**DIRECTIONS FOR THIS TASK:**
Type out the full set of entries again, unchanged.

Data extracted from a collection:
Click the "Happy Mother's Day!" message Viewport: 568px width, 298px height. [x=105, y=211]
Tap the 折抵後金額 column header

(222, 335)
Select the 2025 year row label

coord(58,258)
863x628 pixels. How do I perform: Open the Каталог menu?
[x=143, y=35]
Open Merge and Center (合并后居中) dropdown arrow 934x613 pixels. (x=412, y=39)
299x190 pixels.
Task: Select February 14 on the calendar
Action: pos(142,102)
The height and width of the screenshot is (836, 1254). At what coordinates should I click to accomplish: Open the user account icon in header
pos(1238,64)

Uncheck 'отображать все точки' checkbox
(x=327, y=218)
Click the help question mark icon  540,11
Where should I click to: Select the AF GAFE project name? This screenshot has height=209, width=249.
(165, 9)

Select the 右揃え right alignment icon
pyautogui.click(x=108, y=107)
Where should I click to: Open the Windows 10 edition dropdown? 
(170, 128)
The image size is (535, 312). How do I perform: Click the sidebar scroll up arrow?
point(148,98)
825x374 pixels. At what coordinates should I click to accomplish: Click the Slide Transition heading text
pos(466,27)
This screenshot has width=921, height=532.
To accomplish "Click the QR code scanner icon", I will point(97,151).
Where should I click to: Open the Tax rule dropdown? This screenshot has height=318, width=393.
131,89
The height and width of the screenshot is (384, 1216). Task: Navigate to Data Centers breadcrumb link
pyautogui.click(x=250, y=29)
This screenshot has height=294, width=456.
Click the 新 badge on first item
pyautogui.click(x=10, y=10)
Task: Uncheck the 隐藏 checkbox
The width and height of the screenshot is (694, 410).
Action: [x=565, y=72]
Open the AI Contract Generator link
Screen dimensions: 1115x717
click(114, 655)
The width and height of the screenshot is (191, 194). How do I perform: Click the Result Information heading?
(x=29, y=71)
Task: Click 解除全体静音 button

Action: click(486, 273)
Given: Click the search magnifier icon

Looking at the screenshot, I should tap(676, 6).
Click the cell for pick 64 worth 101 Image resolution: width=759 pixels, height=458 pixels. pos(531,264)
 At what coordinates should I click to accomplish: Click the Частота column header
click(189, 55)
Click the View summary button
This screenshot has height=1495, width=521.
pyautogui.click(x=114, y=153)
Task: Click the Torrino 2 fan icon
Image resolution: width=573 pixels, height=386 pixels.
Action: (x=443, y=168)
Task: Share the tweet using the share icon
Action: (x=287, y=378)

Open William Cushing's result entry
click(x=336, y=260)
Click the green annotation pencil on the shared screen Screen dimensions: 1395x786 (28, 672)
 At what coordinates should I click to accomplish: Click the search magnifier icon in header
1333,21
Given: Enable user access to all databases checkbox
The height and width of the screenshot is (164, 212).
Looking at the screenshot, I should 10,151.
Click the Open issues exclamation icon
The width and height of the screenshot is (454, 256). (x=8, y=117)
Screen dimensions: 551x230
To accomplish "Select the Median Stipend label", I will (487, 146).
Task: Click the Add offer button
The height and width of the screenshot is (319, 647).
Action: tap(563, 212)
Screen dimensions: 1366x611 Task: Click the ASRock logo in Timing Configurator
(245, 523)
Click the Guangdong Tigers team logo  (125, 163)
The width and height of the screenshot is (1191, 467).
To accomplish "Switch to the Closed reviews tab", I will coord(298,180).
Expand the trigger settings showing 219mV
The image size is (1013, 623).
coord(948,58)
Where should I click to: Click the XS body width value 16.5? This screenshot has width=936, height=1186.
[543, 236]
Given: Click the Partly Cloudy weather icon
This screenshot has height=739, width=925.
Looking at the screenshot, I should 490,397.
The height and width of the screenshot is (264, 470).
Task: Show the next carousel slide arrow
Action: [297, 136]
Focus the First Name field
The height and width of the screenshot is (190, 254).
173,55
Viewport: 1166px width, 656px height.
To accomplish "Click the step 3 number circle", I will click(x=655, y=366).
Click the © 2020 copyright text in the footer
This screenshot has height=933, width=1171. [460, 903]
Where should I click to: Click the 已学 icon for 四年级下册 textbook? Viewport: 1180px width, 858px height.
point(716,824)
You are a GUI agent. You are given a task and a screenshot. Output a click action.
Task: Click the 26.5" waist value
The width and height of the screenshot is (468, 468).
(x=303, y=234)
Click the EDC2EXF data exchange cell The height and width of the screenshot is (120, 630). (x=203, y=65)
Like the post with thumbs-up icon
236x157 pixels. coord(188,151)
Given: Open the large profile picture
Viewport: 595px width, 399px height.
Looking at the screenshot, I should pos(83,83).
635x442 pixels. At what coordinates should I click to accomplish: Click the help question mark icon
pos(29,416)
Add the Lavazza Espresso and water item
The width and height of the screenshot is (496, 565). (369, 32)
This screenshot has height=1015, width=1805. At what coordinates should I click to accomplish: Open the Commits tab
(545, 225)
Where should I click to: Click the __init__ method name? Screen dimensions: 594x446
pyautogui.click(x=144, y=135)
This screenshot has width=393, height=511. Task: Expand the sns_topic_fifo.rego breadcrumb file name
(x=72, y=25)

**EXPECTED ANSWER:**
Click the "Happy Mother's Day!" message Viewport: 568px width, 298px height. [x=105, y=211]
Tap the 折抵後金額 column header

(222, 335)
Select the 2025 year row label

coord(58,258)
863x628 pixels. How do I perform: Open the Каталог menu?
[x=143, y=35]
Open Merge and Center (合并后居中) dropdown arrow 934x613 pixels. (x=412, y=39)
299x190 pixels.
Task: Select February 14 on the calendar
Action: pos(142,102)
The height and width of the screenshot is (836, 1254). At what coordinates should I click to accomplish: Open the user account icon in header
pos(1238,64)

Uncheck 'отображать все точки' checkbox
(x=327, y=218)
Click the help question mark icon  540,11
Where should I click to: Select the AF GAFE project name? This screenshot has height=209, width=249.
(165, 9)

Select the 右揃え right alignment icon
pyautogui.click(x=108, y=107)
Where should I click to: Open the Windows 10 edition dropdown? 
(170, 128)
The image size is (535, 312). How do I perform: Click the sidebar scroll up arrow?
point(148,98)
825x374 pixels. At what coordinates should I click to accomplish: Click the Slide Transition heading text
pos(466,27)
This screenshot has width=921, height=532.
To accomplish "Click the QR code scanner icon", I will point(97,151).
Where should I click to: Open the Tax rule dropdown? This screenshot has height=318, width=393.
131,89
The height and width of the screenshot is (384, 1216). Task: Navigate to Data Centers breadcrumb link
pyautogui.click(x=250, y=29)
This screenshot has height=294, width=456.
Click the 新 badge on first item
pyautogui.click(x=10, y=10)
Task: Uncheck the 隐藏 checkbox
The width and height of the screenshot is (694, 410).
Action: [x=565, y=72]
Open the AI Contract Generator link
Screen dimensions: 1115x717
click(114, 655)
The width and height of the screenshot is (191, 194). How do I perform: Click the Result Information heading?
(x=29, y=71)
Task: Click 解除全体静音 button

Action: click(486, 273)
Given: Click the search magnifier icon

Looking at the screenshot, I should tap(676, 6).
Click the cell for pick 64 worth 101 Image resolution: width=759 pixels, height=458 pixels. pos(531,264)
 At what coordinates should I click to accomplish: Click the Частота column header
click(189, 55)
Click the View summary button
This screenshot has height=1495, width=521.
pyautogui.click(x=114, y=153)
Task: Click the Torrino 2 fan icon
Image resolution: width=573 pixels, height=386 pixels.
Action: (x=443, y=168)
Task: Share the tweet using the share icon
Action: (x=287, y=378)

Open William Cushing's result entry
click(x=336, y=260)
Click the green annotation pencil on the shared screen Screen dimensions: 1395x786 (28, 672)
 At what coordinates should I click to accomplish: Click the search magnifier icon in header
1333,21
Given: Enable user access to all databases checkbox
The height and width of the screenshot is (164, 212).
Looking at the screenshot, I should 10,151.
Click the Open issues exclamation icon
The width and height of the screenshot is (454, 256). (x=8, y=117)
Screen dimensions: 551x230
To accomplish "Select the Median Stipend label", I will (487, 146).
Task: Click the Add offer button
The height and width of the screenshot is (319, 647).
Action: tap(563, 212)
Screen dimensions: 1366x611 Task: Click the ASRock logo in Timing Configurator
(245, 523)
Click the Guangdong Tigers team logo  (125, 163)
The width and height of the screenshot is (1191, 467).
To accomplish "Switch to the Closed reviews tab", I will coord(298,180).
Expand the trigger settings showing 219mV
The image size is (1013, 623).
coord(948,58)
Where should I click to: Click the XS body width value 16.5? This screenshot has width=936, height=1186.
[543, 236]
Given: Click the Partly Cloudy weather icon
This screenshot has height=739, width=925.
Looking at the screenshot, I should 490,397.
The height and width of the screenshot is (264, 470).
Task: Show the next carousel slide arrow
Action: [297, 136]
Focus the First Name field
The height and width of the screenshot is (190, 254).
173,55
Viewport: 1166px width, 656px height.
To accomplish "Click the step 3 number circle", I will click(x=655, y=366).
Click the © 2020 copyright text in the footer
This screenshot has height=933, width=1171. [460, 903]
Where should I click to: Click the 已学 icon for 四年级下册 textbook? Viewport: 1180px width, 858px height.
point(716,824)
You are a GUI agent. You are given a task and a screenshot. Output a click action.
Task: Click the 26.5" waist value
The width and height of the screenshot is (468, 468).
(x=303, y=234)
Click the EDC2EXF data exchange cell The height and width of the screenshot is (120, 630). (x=203, y=65)
Like the post with thumbs-up icon
236x157 pixels. coord(188,151)
Given: Open the large profile picture
Viewport: 595px width, 399px height.
Looking at the screenshot, I should pos(83,83).
635x442 pixels. At what coordinates should I click to accomplish: Click the help question mark icon
pos(29,416)
Add the Lavazza Espresso and water item
The width and height of the screenshot is (496, 565). (369, 32)
This screenshot has height=1015, width=1805. At what coordinates should I click to accomplish: Open the Commits tab
(545, 225)
Where should I click to: Click the __init__ method name? Screen dimensions: 594x446
pyautogui.click(x=144, y=135)
This screenshot has width=393, height=511. Task: Expand the sns_topic_fifo.rego breadcrumb file name
(x=72, y=25)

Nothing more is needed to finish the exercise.